Fenêtres sur le monde, de Raymond Bozier, est paru chez Fayard en 2004.

Depuis, ce livre est devenu un classique pour les animateurs d’ateliers d’écriture. Sur la démarche de l’auteur et la genèse du livre, voir sur site BNF cette vidéo : Raymond Bozier, Fenêtres sur le monde.

L’immense force de ce livre, c’est son grand écart : d’un côté, après le 11 septembre 2001 et l’attentat du World Trade Center, notre rapport à la ville bascule. C’est la nappe sous-jacente, qui unifie les 37 fenêtres de Bozier. Parce qu’elles sont listées, dans la table des matières qui ouvre le livre. Ce sont celles que nous portons chacun : ce qu’on voit de la cuisine, ce qu’on voit de la salle où on enseigne, ce qu’on voit de cette chambre de hasard, ou de cette salle de réunion au ministère le jour que. Mais le pare-brise de la voiture, sur le trajet du matin, est aussi une fenêtre. Et les photos sur le mur, au-dessus de la table de travail.

Et l’espace urbain, il nous donne quoi à voir : vitrine d’une cafétéria de supermarché, ça ne nous choque pas dans un film, et on ne saurait s’en saisir en littérature ?

A sept ans de la parution initiale, Raymond Bozier complète, augmente, révise. Le texte que nous présentons ici est inédit en partie, édition neuve. Nous mûrissons chacun dans l’intérieur de chantiers qui deviennent des chantiers-vie. Alors la version numérique devient l’expression de ce chantier.
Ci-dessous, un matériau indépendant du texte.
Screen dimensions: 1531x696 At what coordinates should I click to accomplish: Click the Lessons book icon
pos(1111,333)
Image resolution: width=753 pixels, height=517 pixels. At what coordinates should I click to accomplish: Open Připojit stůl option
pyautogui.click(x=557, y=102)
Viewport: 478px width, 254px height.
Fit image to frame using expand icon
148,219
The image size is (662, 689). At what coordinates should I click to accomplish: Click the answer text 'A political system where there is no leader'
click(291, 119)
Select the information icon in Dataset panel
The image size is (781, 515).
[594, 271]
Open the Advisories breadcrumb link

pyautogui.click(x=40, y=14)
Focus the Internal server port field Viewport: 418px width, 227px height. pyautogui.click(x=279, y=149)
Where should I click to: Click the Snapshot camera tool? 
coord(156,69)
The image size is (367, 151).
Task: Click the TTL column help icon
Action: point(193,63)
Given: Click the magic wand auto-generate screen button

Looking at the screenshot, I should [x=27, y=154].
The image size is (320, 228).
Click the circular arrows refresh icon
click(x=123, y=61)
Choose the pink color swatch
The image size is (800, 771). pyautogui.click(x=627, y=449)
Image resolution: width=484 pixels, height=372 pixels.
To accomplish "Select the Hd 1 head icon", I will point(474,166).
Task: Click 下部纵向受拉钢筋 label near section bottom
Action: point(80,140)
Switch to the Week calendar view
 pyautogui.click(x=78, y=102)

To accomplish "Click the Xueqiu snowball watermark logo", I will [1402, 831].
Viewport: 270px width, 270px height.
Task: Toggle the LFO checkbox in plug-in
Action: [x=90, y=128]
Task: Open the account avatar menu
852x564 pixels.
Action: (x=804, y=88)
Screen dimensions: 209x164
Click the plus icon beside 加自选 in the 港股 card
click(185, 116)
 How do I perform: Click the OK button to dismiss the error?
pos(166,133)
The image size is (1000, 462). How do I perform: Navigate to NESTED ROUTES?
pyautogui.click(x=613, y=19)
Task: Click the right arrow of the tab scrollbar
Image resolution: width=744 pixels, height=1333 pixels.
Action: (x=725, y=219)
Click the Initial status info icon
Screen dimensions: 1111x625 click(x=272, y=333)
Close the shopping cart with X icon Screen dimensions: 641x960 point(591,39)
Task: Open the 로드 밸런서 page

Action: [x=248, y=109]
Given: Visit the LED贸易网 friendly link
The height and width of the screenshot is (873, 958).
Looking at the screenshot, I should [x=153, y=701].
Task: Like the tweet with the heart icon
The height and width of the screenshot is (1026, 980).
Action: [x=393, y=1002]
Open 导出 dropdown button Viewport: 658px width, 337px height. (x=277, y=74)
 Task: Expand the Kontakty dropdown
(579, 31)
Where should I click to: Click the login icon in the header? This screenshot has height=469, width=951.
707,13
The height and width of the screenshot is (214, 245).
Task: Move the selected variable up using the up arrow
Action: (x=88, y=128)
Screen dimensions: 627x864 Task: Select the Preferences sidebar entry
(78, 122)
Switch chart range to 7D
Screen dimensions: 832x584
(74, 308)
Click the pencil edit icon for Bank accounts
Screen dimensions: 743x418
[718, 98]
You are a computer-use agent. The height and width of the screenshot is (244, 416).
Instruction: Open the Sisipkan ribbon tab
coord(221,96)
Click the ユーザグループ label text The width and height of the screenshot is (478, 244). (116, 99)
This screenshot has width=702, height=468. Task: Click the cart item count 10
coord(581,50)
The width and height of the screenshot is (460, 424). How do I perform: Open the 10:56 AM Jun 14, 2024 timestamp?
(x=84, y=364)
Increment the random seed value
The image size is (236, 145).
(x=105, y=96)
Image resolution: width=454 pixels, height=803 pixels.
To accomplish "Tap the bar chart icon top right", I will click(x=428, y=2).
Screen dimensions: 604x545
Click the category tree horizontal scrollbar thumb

Un livre essentiel pour les chantiers-ville d’aujourd’hui.

François Bon

Les images mortes

« On se couche dans l’herbe et l’on s’écoute vivre,
De l’odeur du foin vert à loisir on s’enivre,
Et sans penser à rien on regarde les cieux… »
Nerval, Odelettes, « Le re
lais »

Aucun message, aucun avertissement, ou signal particulier, ne laissèrent présager l’apparition des images mortes. La vague unique et brève qui bouleversa les programmes, partit du bas de l’écran, monta jusqu’aux limites supérieures du cadre, retomba brutalement, puis reflua vers le néant d’où elle avait surgi. Sa disparition, aussi soudaine que son apparition, suscita chez certains téléspectateurs un mouvement de frayeur, comme s’ils avaient craint d’être arrachés de leur siège et emportés, sans plus jamais pouvoir revenir, dans le gouffre intérieur du téléviseur. Un monde troublé et totalement inattendu venait d’envahir brutalement les consciences et nul n’était en mesure de dire ce qu’il signifiait, sur quoi il déboucherait et combien de temps il durerait.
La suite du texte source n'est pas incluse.